北海道根室市で撮影された、クマが車を襲う衝撃映像。実はクマから身を守るためのヒントが隠されていました。遭遇した場合どうしたらいいのでしょうか。

 「いた、いた、いた!」(車の運転手)

 車めがけて突進してくるクマ。

 クラクションの音にひるむことなく襲いかかり、フロントガラスにはひびが。

 60代の男性が山菜を採るため軽トラックを運転していたところ、クマと遭遇したのです。

 画面左側には子グマとみられる姿も。

 「見た、今の? 来た、来た、来た!」(車の運転手)

 その後、車を追いかけてきますがなんとか逃げ切り、男性と同乗者にはケガはありませんでした。

 なぜ、クマは車を襲ったのでしょうか。

 クマの生態に詳しい専門家は。

 「母グマと子グマの間に入ってくる車に対して威嚇するような行動」(酪農学園大学 佐藤 喜和 教授)

 子グマのあとを追っていた母グマは接近した車を排除し、子グマを守ろうとしたといいます。

 その際、まるでフェイントをかけるように横への動きを見せました。これは一体、どのような行動なのでしょうか。

 「『威嚇突進』という、自分が怒っていることを伝え相手を止めようとか、接近しないようにするための行動。特に子グマを連れた母グマが行う典型的な行動」(佐藤教授)

 車がその場を離れても、執拗に追いかけてきたクマ。その理由とは?

 「自分の威嚇に対して、車がさらに自分の方に向かってくる。母グマは非常に興奮しているので、背中を向けて走り去るものに対しては反射的に追うような行動をとっても全く不思議ではない」(佐藤教授)

 それでは車を運転中にクマと遭遇したら、どうしたらいいのでしょう。

 「クマが前方にいる状況で接近するのは慎むべき。速やかに停止し、バックするゆとりがあれば下がって距離を取る」(佐藤教授)

 北海道警察によりますと、2024年に入ってからの北海道でのクマの目撃は213件。

 4月だけで135件と、クマの活動が活発化していることが分かります。

 札幌市北区のホームセンター「ジョイフルエーケー屯田店」では、クマ対策グッズのコーナーを設置しました。

 「以前は鈴のように音を鳴らして、遠くにいるクマを避ける商品が売れていた。
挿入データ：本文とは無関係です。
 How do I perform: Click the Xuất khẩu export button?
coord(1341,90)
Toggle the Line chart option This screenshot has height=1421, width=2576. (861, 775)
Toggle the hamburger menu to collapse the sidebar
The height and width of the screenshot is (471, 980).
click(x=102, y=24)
今は近くにいるクマに対応する商品を客は考えていると思う」(ジョイフルエーケー屯田店 新酒 英暁 副店長)

 クマと遭遇するケースが増えていることから撃退スプレーが売れていますが、それだけでは不十分だといいます。

 「クマ撃退用のスプレーは、万が一至近距離で遭遇した際は非常に有効。鈴の音はクマに確実に聞こえているし、人を避ける行動をとるのでぜひ使ってほしい」(酪農学園大学 佐藤教授)

 クマに人の存在を知らせることが大切です。